Datum: 1. August 2016 um 9:08 Uhr
Rubrik: Audio-Podcast, Interviews, Länderberichte, Militäreinsätze/Kriege, Strategien der Meinungsmache
Verantwortlich:

Grzegorz Rossoliński-Liebe

Der Historiker Grzegorz Rossoliński-Liebe spricht im NachDenkSeiten-Interview mit Stefan Korinth über historische Gründe für die derzeitigen Verstimmungen zwischen Polen und der Ukraine, über die Bedeutung des Kultes um den früheren Nationalistenführer Stepan Bandera für die heutige ukrainische Politik und über blinde Flecke deutscher Holocaustforscher. Rossoliński-Liebe forscht und lehrt am Friedrich-Meinecke-Institut der Freien Universität Berlin und hat die erste wissenschaftliche Biographie von Stepan Bandera geschrieben, die sich auch intensiv dem Kult um Bandera nach dessen Tod widmet. (Stepan Bandera: The Life and Afterlife of a Ukrainian Nationalist: Fascism, Genocide, and Cult – englisch)

Dieser Beitrag ist auch als Audio-Podcast verfügbar.

--- Datenzeilen ---
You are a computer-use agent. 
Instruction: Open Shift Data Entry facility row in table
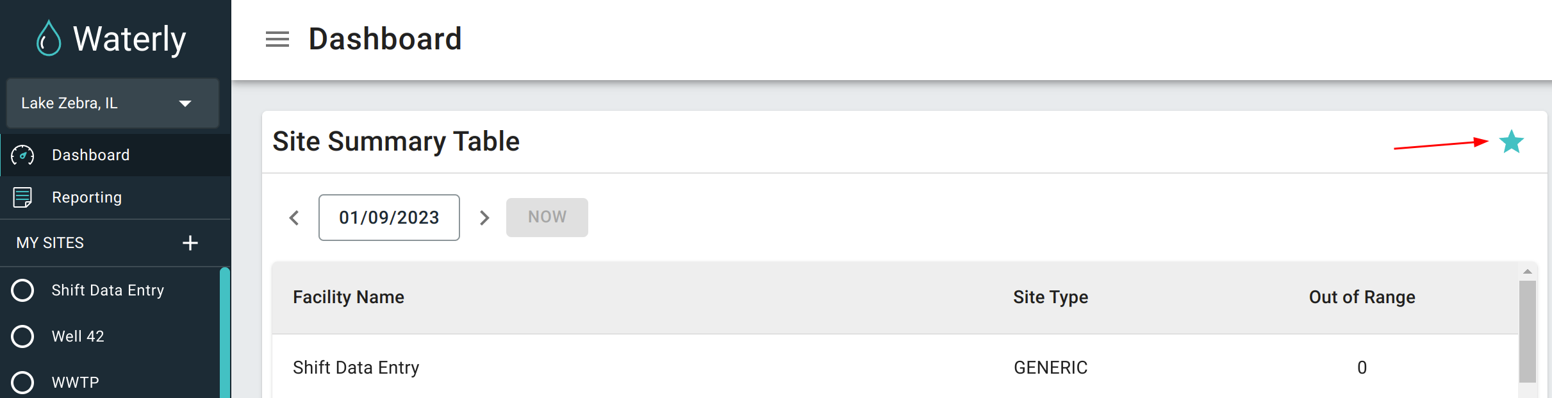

--- Schriftliche Aufgaben ---
#1 An welchem Institut forscht und lehrt Grzegorz Rossoliński-Liebe laut dem Text zum Bandera-Interview?
#2 Setzen Sie den Text zum Bandera-Interview im Anschluss an seinen letzten Satz fort.

--- Lösungen der Aufgaben ---
#1 Am Friedrich-Meinecke-Institut der Freien Universität Berlin.

#2
Korinth: Herr Rossoliński-Liebe, kürzlich fand in Warschau der Nato-Gipfel statt. Die dort beschlossene Truppenstationierung im Baltikum und in Polen wurde auch mit Russlands Handeln im Ukraine-Konflikt begründet. Das Gastgeberland Polen steht dabei besonders eng an der Seite der Regierung in Kiew. Doch in den letzten Tagen gibt es in Polen auch heftige Diskussionen über das aktuelle Verhältnis zur Ukraine – und das hat historische Gründe. Können Sie uns erklären, was dahinter steckt?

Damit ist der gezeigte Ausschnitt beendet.